SOURCE DATA ▸
★ ★ ★
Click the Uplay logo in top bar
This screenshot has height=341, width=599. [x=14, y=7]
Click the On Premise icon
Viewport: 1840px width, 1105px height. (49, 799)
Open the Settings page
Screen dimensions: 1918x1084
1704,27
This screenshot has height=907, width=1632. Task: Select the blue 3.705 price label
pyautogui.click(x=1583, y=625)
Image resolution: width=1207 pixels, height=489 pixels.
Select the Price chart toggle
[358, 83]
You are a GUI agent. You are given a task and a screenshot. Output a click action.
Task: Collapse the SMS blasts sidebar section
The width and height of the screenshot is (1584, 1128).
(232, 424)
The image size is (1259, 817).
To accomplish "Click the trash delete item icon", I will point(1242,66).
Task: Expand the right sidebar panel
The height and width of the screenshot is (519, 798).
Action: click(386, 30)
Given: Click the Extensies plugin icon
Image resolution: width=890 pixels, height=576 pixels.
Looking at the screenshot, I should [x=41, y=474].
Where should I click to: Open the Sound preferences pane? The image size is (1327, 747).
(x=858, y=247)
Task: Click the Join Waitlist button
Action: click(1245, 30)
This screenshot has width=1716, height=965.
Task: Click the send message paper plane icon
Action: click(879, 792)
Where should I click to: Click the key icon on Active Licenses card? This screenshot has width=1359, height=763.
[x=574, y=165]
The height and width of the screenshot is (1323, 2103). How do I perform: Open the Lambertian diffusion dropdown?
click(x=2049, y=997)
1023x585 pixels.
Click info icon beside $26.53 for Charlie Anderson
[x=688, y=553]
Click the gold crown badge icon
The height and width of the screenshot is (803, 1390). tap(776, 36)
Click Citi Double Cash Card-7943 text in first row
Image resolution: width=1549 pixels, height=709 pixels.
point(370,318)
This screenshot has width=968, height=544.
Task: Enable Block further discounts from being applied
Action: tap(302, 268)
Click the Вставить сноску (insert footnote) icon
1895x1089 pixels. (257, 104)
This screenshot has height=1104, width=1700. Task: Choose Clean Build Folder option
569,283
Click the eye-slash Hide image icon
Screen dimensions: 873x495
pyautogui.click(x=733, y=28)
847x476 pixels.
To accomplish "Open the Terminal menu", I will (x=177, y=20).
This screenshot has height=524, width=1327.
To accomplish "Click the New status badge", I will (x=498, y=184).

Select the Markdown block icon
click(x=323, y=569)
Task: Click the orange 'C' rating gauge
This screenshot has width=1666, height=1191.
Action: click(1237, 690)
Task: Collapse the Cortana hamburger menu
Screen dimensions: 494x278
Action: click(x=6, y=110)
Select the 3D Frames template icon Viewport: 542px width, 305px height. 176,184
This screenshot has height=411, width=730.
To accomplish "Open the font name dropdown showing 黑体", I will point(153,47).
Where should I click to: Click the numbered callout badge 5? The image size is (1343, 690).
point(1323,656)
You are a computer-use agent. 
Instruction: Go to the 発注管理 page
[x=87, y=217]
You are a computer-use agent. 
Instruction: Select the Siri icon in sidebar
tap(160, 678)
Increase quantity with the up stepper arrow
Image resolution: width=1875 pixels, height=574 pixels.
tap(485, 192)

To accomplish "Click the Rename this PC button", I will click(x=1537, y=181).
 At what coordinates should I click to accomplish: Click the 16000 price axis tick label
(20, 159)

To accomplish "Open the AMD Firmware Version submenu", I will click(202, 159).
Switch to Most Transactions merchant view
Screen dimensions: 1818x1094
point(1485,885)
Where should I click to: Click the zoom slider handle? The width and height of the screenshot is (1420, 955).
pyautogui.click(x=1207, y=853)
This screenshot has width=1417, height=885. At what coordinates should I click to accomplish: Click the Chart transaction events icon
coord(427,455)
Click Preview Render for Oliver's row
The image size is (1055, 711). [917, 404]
★ ★ ★
ACTION ITEM ▸ Search the entries for the string "Collapse" and return each line where it turns up.

TASK RESPONSE ▸
Task: Collapse the SMS blasts sidebar section
Task: Collapse the Cortana hamburger menu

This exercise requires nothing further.